Child: “Knock knock!”
Parent: “Who’s there?”
Child: “Interrupting kid.”
Parent: “Interrupting ki…”
Have you ever felt like you cannot ever finish a sentence with another adult without having one of your kids jumping in with, “Hey, Mom?”
This happened to me just last week… on several occasions… at the store, at a play date, at the post office, on the phone, while trying to talk to my husband… I just kept getting cut off!
By the end of the day, I was fuming. There are only so many times you can hiss out of the corner of your mouth, “Shhh… just a minute…” while simultaneously giving the “Mommy glare” while also simultaneously smiling and continuing your conversation with the bank teller.
Grrr! My kids KNOW better! Or do they? I mean, I told them not to interrupt me the last time they interrupted me and then lectured them in the car until we arrived at our next destination where, sure enough, they interrupted my oh-so-important adult conversations yet again! They KNOW better! Right?

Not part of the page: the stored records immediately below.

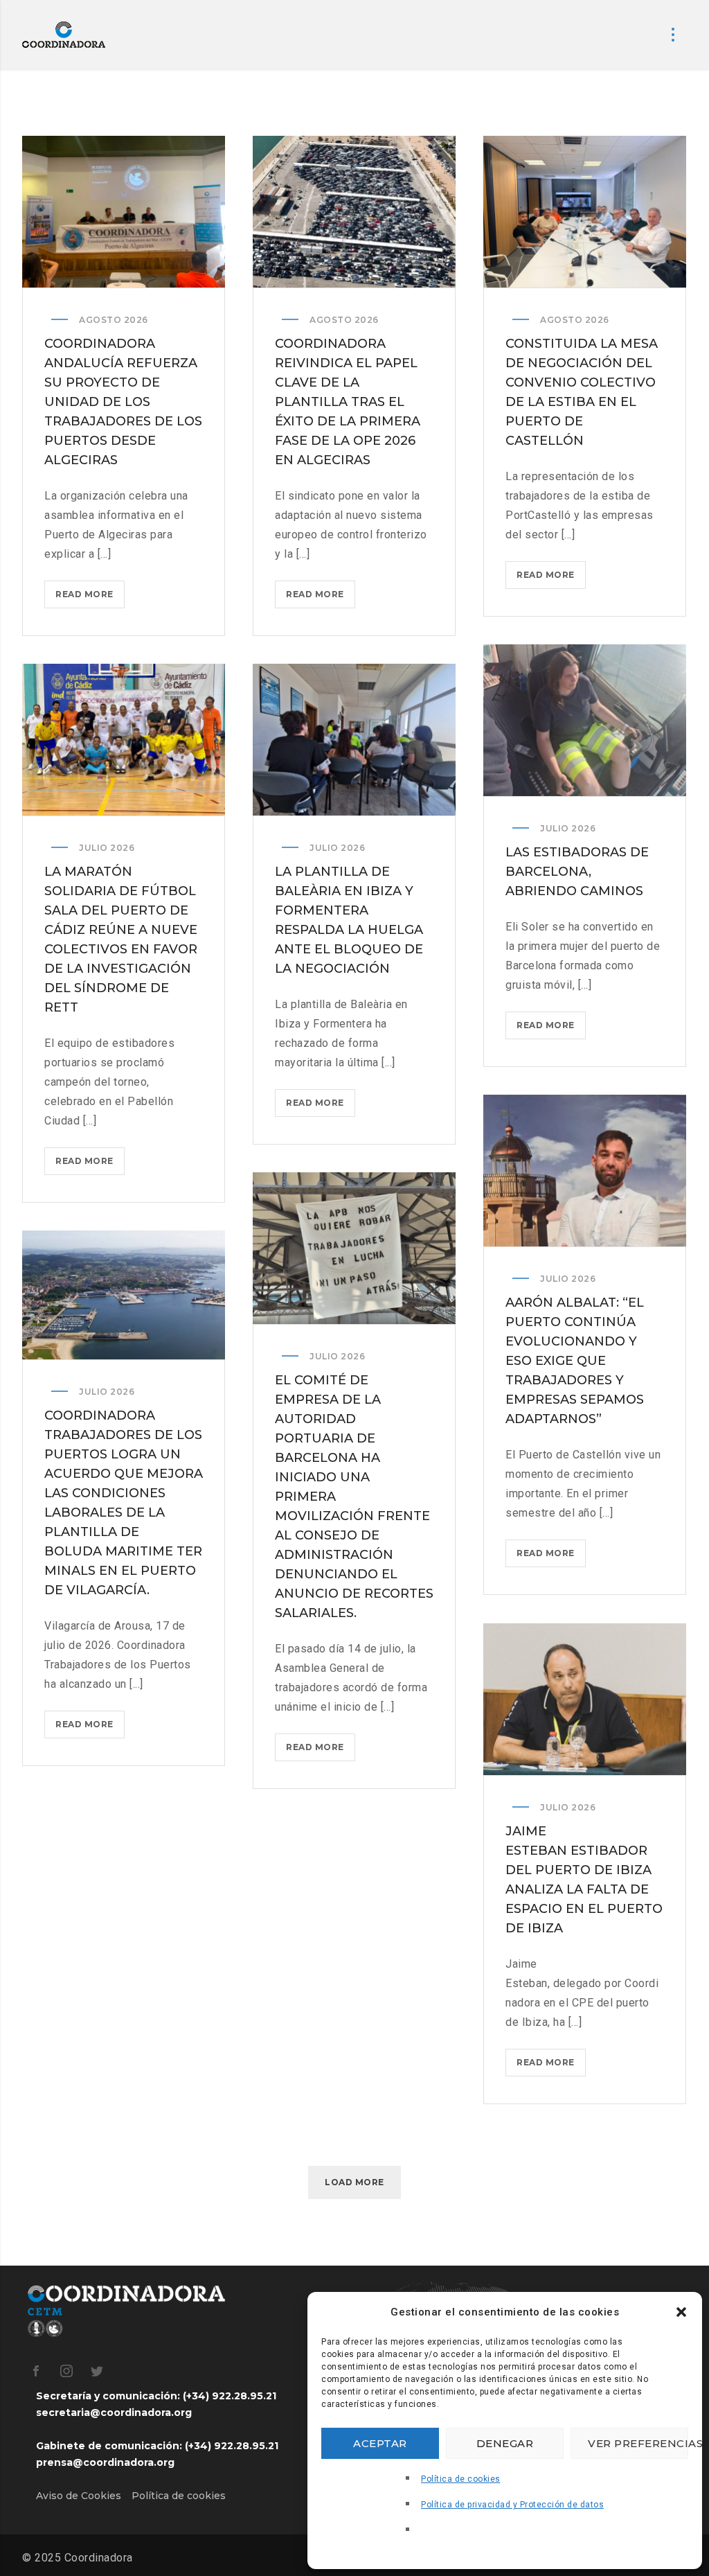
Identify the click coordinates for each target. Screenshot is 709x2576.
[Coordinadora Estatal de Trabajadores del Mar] (63, 34)
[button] (681, 2312)
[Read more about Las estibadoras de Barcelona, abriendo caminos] (585, 720)
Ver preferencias (638, 2443)
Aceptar (380, 2443)
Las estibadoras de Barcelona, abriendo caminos (577, 872)
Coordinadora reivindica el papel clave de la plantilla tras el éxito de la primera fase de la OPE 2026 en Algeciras (347, 402)
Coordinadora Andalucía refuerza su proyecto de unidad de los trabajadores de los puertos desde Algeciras (123, 402)
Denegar (505, 2443)
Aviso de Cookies (78, 2495)
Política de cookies (461, 2479)
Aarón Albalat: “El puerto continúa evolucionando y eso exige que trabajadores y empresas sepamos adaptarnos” (574, 1361)
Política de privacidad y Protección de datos (512, 2504)
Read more (90, 598)
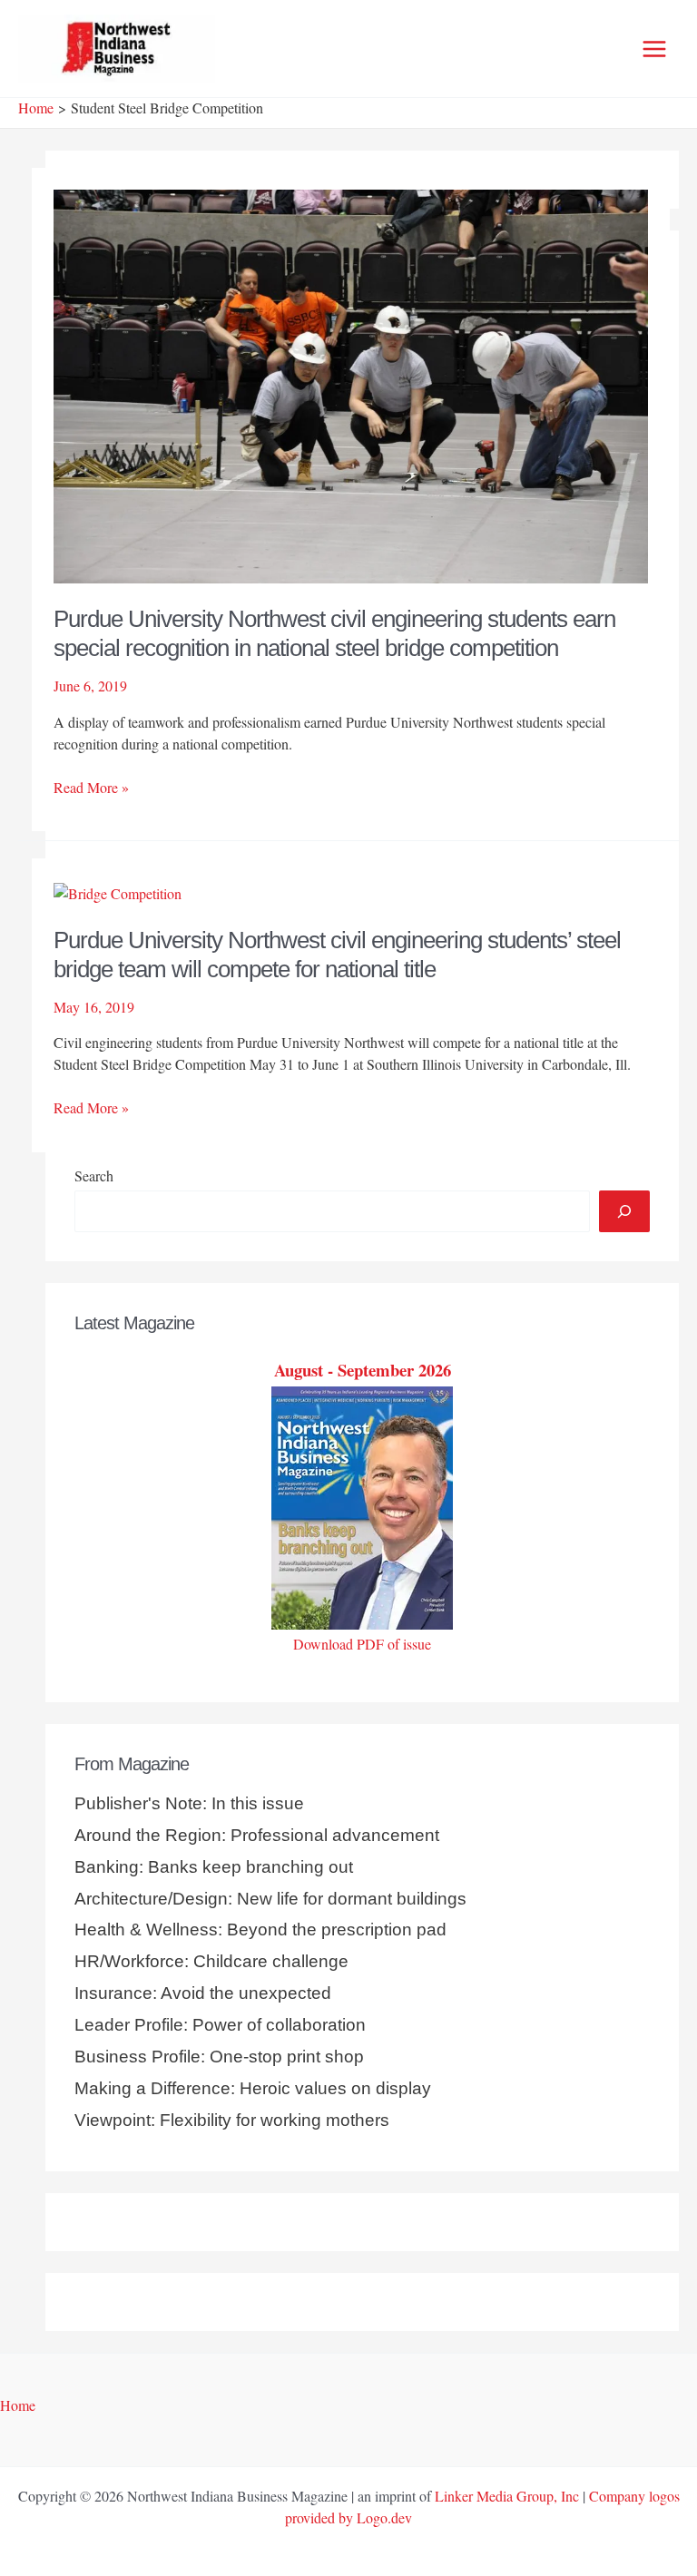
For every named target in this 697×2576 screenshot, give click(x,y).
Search (93, 1175)
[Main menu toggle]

Well, do YOU? Did you know that the car flying across the room was THE coolest thing to ever be witnessed by anyone on the face of this Earth? Did you know that doing a spin-jump-kick is a feat that no other child has ever done before? Did you know that one of your children is looking at his/her sibling??? Did you know that these things miraculously only happen when you are on the phone? Did you? Did you? DID YOU? Huh, Mom??? MOM???

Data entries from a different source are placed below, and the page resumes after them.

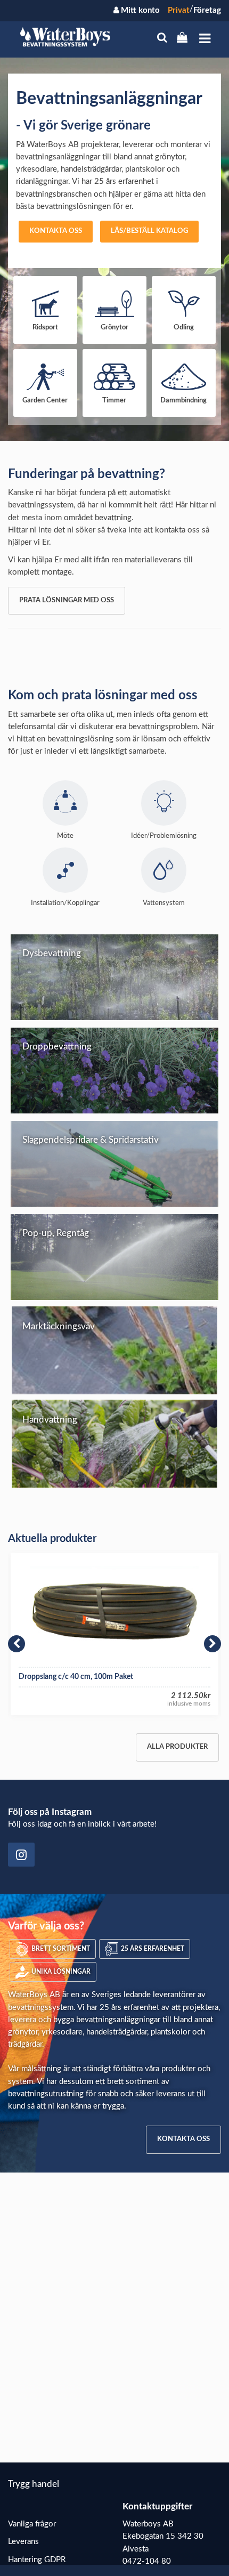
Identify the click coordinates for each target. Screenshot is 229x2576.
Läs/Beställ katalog (149, 231)
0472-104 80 (146, 2561)
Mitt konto (139, 10)
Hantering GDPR (37, 2560)
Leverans (23, 2542)
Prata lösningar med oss (66, 600)
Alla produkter (177, 1746)
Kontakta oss (55, 231)
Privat (179, 10)
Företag (207, 10)
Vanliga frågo (30, 2524)
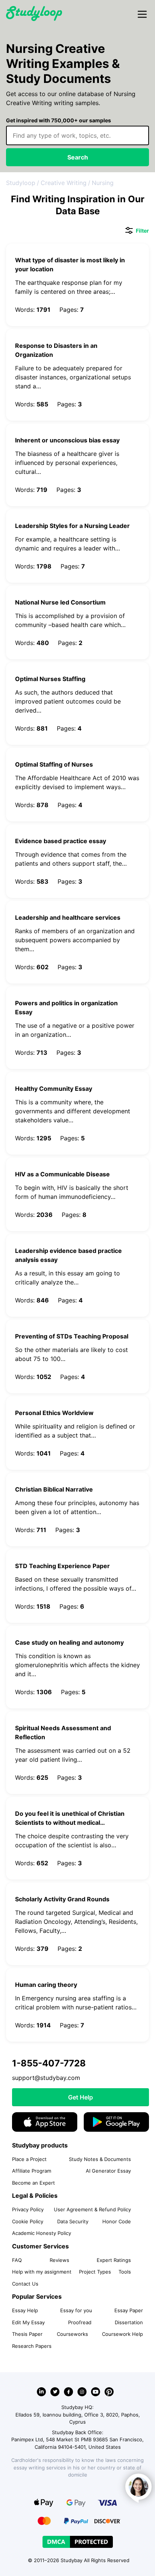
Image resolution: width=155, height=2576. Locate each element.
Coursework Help (122, 2334)
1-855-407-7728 (49, 2063)
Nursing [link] (103, 182)
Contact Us (25, 2284)
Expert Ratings (114, 2260)
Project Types (95, 2272)
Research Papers (32, 2346)
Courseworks (72, 2334)
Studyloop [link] (20, 182)
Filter (137, 231)
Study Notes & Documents (100, 2159)
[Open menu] (142, 15)
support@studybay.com (46, 2077)
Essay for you (76, 2310)
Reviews (59, 2260)
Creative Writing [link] (64, 182)
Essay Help (25, 2310)
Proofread (79, 2322)
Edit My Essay (28, 2322)
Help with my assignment (41, 2272)
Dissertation (129, 2322)
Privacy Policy (28, 2209)
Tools (125, 2272)
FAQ (17, 2260)
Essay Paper (128, 2310)
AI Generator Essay (108, 2171)
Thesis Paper (27, 2334)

There are several different Mommy reactions to these constant interruptions:
1. Ignore the child and talk louder.
2. Mommy glare the child and apologize to the other adult for the child’s rude behavior.
3. “Shhhhh… Mommy’s talking… go play…”
4. Immediately stoop down, “What is is baby?” while cutting off the adult you are speaking to.
5. Or the annoyed Mommy, “Whaaaaat, kid?”
I have not only witnessed all of these reactions, but am also guilty of them. I do not think that any of these are appropriate reactions to, “Mom, Mom, Mom, Mom, Mom, Mom, Mom…” but you know, in the moment, well, we’ve all been there…
When my children interrupt me it just drives me crazy, so since it drives me crazy, I decided to fix it! ::cue “Bob the Builder” theme song::
My first year teaching, my mentor teacher gave me the best advice ever in regard to rules and procedures in the classroom, which has also been a staple in my parenting: “If something doesn’t work… change it!” Sounds simple enough, but how many times do we just put up with those annoying behaviors before working to fix the habit?
Why must my child interrupt me?
Your child sees something he/she knows that you do not see and immediately thinks, “Mom has to know about this!” That is his or her very first thought. No matter what Mom is doing, she needs to see this/take care of this/know about this. At this young age, children do not know how to prioritize order of importance, so everything is equally super important: shiny things, moving objects, Brother’s hair on fire…
How do I get my child to understand this behavior?
Define the behavior: Interrupting means that someone starts talking before the other person is finished.
Role play: Have your child begin to tell you a story and cut him/her off. Then switch roles.
Explain why interrupting is wrong: Interrupting is considered rude and disrespectful. It is hard to finish a conversation after getting interrupted.
Good interruptions: interrupting is allowed if there is an emergency.
How can we break the habit?
My son and I devised a secret code that has been working beautifully for the past week (so yes, we still have to see if it stands the test of time, but so far, so good)! Whenever I am talking and my son HAS to tell me something, he comes and holds my hand. I acknowledge that he is there to tell me something by squezing his hand back (giving him the positive affirmation and attention that he is seeking). He knows that when there is a break in conversation, I will then address him. If the other adult is still talking after a while, I periodically squeeze his hand again, and then stoop down to his level at the first appropriate break. I explained to him that Mommy also has to be respectful in conversations.
James LOVES our “secret code” and other adults have noticed and complimented him on his patience. He is proud when he remembers to come hold my hand and pastes a huge goofy grin on his face when I squeeze it back.
Of course I remind him about our secret code before running errands or arriving at a play date, but that 2 second reminder in addition to the time we took out to devise a new plan has broken that annoying habit of interrupting!
What behavior(s) or habit(s) would you like to change? Do you have any clever tricks to fix annoying behaviors?
*Note: I recommend only changing one small behavior at a time before working on another one. Trying to change several behaviors at once can actually have the opposite effect, sending your kid into change overload!